A web browser is sufficient for developing the JetBot’s software. The development environment that runs in the browser is the JupyterLab (Figure 6). It allows for the creation, editing and execution of Python scripts. This also allows for access to quite a few third-party libraries. Motor drivers or sensors (e.g., from Sparkfun or Adafruit) can be addressed directly from Python.

 jupyter lab
Figure 6: Jupyter Lab in a browser.

JupyterLab also can be used to start neural network training. It is possible to generate new training data for the neural networks in order to improve the behavior of a robot with data from the running operation and to add new functions. You always have the IDE with you in a browser. However, to develop the control of the robot and other services from scratch is time consuming and not necessary. The Robot Operation System (ROS) can be used as a flexible basis for robots of all types. It enables you to build on a defined core and a well-documented software base. However, ROS as an operating system based on Linux also allows functions such as creating maps of the environment and other actions. A suitable OS image with pre-installed ROS is available for the Nvidia Jetson and JetBot.

SparkFun's All-in-One Kit

Download images, prepare the Jetson Nano, procure components for the JetBot from various sources, and possibly 3D print them? Configure the individual software parts appropriately and only then start with the topic of AI? It is easier to use a ready-made kit in order to have defined and functioning hardware right away, so that you can delve completely into the topic of AI. The SparkFun JetBot AI Kit v2.1 (Figure 7) includes all the hardware you need to get started with AI and robotics. Based on Nvidia’s JetBot, it gives you access to a large ecosystem of tutorials and software, with SparkFun’s helpful hardware documentation.

SparkFun JetBot AI Kit v2.1 with Jetson Nano
Figure 7: SparkFun JetBot AI Kit v2.1 (source: SparkFun).

There is also no need to assemble software components. The kit contains a ready-made SD card that already includes everything necessary. The purchase of such a kit may seem expensive at around €270. However, it includes the Jetson Nano, the mechanical parts of the robot, motors, motor drivers, an OLED, WiFi adapter, camera, SD card, and all the other parts needed to get started (Figure 8).

Parts in the SparkFun JetBot. Nvidia Jetson Nano series
Figure 8: Parts in the SparkFun JetBot AI Kit v2.1 (source: SparkFun).
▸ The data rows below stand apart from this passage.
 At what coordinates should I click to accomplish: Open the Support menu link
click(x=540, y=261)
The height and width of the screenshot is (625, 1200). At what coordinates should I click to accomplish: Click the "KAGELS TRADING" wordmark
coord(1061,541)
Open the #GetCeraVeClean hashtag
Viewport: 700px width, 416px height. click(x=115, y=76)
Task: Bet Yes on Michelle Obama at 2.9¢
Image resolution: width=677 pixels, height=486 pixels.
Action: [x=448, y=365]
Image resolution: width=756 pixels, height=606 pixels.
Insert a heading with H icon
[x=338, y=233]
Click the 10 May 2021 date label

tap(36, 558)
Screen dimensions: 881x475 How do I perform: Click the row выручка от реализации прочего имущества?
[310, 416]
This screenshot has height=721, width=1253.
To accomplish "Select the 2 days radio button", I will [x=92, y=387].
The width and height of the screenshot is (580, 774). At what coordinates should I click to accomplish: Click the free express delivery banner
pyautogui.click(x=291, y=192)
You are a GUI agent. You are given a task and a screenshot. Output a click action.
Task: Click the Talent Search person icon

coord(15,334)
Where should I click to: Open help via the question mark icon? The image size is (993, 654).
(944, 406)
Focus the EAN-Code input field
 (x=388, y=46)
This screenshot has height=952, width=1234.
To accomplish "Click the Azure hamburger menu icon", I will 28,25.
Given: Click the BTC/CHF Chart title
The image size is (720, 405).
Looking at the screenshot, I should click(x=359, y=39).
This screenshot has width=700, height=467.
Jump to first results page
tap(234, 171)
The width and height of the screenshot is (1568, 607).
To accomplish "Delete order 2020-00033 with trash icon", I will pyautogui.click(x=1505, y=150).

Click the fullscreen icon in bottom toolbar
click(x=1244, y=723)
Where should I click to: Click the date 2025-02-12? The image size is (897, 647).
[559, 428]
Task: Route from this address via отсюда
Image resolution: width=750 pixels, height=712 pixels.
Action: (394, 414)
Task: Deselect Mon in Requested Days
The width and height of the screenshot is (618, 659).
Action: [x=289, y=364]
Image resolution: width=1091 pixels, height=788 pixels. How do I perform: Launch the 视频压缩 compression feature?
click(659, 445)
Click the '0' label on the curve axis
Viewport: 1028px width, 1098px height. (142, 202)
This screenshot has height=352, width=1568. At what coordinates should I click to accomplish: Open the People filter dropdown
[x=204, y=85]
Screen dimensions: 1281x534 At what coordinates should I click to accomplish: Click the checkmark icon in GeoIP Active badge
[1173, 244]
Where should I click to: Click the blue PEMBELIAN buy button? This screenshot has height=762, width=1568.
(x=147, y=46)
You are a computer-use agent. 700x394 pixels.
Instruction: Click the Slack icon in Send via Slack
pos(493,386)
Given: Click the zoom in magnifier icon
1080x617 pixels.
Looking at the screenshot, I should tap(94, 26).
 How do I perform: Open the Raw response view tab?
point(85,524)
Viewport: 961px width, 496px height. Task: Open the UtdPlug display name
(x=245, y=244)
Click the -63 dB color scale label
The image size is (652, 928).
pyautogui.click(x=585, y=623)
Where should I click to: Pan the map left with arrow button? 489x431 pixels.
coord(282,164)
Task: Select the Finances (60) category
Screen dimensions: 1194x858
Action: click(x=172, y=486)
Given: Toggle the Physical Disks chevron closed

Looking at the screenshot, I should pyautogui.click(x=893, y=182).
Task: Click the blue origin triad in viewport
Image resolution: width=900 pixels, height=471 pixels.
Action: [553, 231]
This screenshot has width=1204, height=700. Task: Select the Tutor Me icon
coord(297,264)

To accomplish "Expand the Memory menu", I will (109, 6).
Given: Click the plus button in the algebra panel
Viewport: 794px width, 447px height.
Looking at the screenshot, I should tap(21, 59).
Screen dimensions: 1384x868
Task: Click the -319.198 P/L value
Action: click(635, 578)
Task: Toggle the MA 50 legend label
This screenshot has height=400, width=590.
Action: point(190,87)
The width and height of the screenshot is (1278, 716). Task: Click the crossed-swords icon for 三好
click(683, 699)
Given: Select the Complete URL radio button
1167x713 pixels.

What’s Next with the Jetson Nano?

There is much to learn and much to discover. AI shows many new exciting ways to equip a vehicle with autonomous control. For most readers, however, terms like PyTorch and ROS certainly still need to be put into the appropriate context. PyTorch takes care of modifying and teaching the AI. Like any software, PyTorch wants to be operated appropriately — and, as usual, with many programs from the Linux world, preferably with configuration files. The control of the vehicle/robot is then managed by the ROS. The handling of these two tools alone offers enough material to fill entire books. Therefore, we will slowly approach the individual components and dive deeper into the details!